Created 03-08-2017 09:14 PM
Hello:
I have a table in Hawq which is stored as Parquet. The problem is reading the parquet file in Spark returns timestamp columns as Long. The table ddl is:
CREATE TABLE test ( location integer, year integer, week integer, startdateofweek timestamp without time zone, enddateofweek timestamp without time zone ) WITH (APPENDONLY=true, ORIENTATION=parquet, COMPRESSTYPE=snappy, OIDS=FALSE ) DISTRIBUTED RANDOMLY;
Note the columns startdateofweek and enddateofweek. These are created as timestamp type. Next I read this table in Spark using the parquet file location rather than connecting to Hawq using a JDBC connection.
val path = "/hawq_default/16385/312220/479532/*"
val df = spark.read.parquet(path)
df.printSchema
df.show(2)
This returns the timestamp columns as long rather than timestamp.
|-- location: integer (nullable = true)
|-- year: integer (nullable = true)
|-- week: integer (nullable = true)
|-- startdateofweek: long (nullable = true)
|-- enddateofweek: long (nullable = true)
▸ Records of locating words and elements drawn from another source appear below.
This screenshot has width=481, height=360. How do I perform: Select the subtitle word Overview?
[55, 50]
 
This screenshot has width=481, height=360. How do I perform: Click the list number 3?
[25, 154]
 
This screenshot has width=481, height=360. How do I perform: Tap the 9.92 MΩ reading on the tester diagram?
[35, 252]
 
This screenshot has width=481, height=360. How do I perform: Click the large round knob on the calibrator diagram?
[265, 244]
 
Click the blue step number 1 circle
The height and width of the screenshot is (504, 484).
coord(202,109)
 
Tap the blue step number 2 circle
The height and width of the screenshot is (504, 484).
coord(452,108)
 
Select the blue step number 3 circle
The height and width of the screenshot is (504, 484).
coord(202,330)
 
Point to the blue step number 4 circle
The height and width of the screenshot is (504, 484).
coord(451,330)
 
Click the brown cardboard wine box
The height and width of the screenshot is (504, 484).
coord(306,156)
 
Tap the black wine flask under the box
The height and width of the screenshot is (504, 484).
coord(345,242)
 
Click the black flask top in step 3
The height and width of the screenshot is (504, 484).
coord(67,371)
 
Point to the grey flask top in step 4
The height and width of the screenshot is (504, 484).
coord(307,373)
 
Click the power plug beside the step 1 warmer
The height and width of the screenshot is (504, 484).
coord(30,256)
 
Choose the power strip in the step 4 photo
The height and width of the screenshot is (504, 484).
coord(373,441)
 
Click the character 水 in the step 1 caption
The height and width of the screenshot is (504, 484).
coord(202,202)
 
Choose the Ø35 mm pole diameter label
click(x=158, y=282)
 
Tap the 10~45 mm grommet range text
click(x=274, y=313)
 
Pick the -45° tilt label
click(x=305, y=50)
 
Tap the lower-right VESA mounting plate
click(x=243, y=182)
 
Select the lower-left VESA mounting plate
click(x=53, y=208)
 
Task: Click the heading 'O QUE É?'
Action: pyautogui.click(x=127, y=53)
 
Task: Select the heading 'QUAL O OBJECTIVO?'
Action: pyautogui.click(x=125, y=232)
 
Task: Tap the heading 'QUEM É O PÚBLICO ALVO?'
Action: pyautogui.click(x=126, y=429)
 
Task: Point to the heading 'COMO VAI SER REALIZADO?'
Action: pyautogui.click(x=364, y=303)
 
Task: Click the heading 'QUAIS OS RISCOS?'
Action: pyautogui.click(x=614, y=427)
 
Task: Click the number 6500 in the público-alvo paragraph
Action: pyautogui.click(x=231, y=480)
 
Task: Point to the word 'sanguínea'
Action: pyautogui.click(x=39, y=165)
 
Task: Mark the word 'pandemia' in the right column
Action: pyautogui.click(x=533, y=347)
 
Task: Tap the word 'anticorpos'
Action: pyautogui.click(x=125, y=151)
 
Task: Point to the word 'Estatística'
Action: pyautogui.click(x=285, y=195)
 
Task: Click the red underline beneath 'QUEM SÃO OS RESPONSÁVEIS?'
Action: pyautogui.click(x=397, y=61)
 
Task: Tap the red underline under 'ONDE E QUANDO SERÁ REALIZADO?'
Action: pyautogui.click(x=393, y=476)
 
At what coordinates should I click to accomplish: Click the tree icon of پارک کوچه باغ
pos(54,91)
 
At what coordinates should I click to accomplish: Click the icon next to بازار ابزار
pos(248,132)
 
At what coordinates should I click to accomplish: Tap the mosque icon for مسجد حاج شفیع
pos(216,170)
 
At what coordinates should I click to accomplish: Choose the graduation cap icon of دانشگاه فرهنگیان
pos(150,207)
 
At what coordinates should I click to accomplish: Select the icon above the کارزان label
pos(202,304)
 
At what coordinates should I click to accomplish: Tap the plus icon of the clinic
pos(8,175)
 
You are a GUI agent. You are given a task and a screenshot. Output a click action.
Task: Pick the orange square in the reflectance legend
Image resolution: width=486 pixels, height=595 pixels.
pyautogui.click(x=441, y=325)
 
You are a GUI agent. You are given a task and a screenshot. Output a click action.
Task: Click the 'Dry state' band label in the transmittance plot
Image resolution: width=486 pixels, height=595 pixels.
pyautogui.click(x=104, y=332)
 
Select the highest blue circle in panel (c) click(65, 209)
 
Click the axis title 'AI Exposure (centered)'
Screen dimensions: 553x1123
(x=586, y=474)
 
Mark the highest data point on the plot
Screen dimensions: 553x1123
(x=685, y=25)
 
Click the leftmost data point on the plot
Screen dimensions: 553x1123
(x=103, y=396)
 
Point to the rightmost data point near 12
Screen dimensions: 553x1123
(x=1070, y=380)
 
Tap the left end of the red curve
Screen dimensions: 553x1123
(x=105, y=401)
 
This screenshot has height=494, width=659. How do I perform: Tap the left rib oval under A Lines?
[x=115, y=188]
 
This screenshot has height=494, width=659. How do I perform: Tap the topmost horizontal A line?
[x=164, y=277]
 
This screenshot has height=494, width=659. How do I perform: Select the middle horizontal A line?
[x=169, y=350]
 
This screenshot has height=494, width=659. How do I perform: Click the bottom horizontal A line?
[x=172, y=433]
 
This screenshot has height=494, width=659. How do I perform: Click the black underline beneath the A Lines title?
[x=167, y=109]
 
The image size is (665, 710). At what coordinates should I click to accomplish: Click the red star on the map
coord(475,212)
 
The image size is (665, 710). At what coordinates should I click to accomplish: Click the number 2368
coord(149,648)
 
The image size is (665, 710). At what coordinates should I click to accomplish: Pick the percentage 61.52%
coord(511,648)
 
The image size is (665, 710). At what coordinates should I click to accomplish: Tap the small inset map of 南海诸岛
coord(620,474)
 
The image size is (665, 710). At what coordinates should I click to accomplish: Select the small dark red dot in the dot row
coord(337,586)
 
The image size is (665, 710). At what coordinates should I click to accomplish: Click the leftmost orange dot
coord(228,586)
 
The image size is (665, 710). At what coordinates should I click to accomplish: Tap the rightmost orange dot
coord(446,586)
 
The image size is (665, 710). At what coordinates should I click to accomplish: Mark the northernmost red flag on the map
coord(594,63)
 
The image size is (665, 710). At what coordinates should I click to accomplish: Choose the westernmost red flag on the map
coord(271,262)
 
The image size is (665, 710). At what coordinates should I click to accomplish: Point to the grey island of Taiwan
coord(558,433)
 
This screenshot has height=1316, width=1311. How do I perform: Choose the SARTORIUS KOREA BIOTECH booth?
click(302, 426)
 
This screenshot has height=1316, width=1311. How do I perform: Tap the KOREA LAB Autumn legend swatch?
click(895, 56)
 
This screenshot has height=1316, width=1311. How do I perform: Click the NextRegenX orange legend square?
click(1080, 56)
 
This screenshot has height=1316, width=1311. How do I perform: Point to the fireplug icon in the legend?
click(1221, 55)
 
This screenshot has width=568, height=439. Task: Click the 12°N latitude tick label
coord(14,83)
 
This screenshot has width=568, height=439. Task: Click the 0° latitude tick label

+--------+----+----+---------------+---------------+
|location|year|week|startdateofweek| enddateofweek|
+--------+----+----+---------------+---------------+
| 2290|2015| 19|484012800000000|484531200000000|
| 2290|2015| 19|484012800000000|484531200000000|
I have tried many different things to convert this long to timestamp. But nothing works. Some of the things I have tried are:
1) Specifying the schema for dataset using a case class. Still returns as long.
case class myLog(location: Integer, year: Integer,week:Integer, startdateofweek:java.sql.Timestamp, enddateofweek:java.sql.Timestamp)
val path = "/hawq_default/16385/312220/479532/*"
val peopleDS = spark.read.parquet(path).as[myLog]
peopleDS.show(2)
2) Use from_unixtime function. This returns bogus dates.
select from_unixtime(startdateofweek/1000) as ts from TEST where location = 2290 and week = 19 and year = 2015
17307-10-03 20:00:00 |
17307-10-03 20:00:00 |
Any help is much appreciated in how to deal with this issue.
Thanks much
Created 03-14-2017 03:25 AM
Hawq follows postgres 8.4 convention, according to which 2000-01-01 acts as a zero value and timestamp data is stored as 8-Byte signed integer with microsecond precision.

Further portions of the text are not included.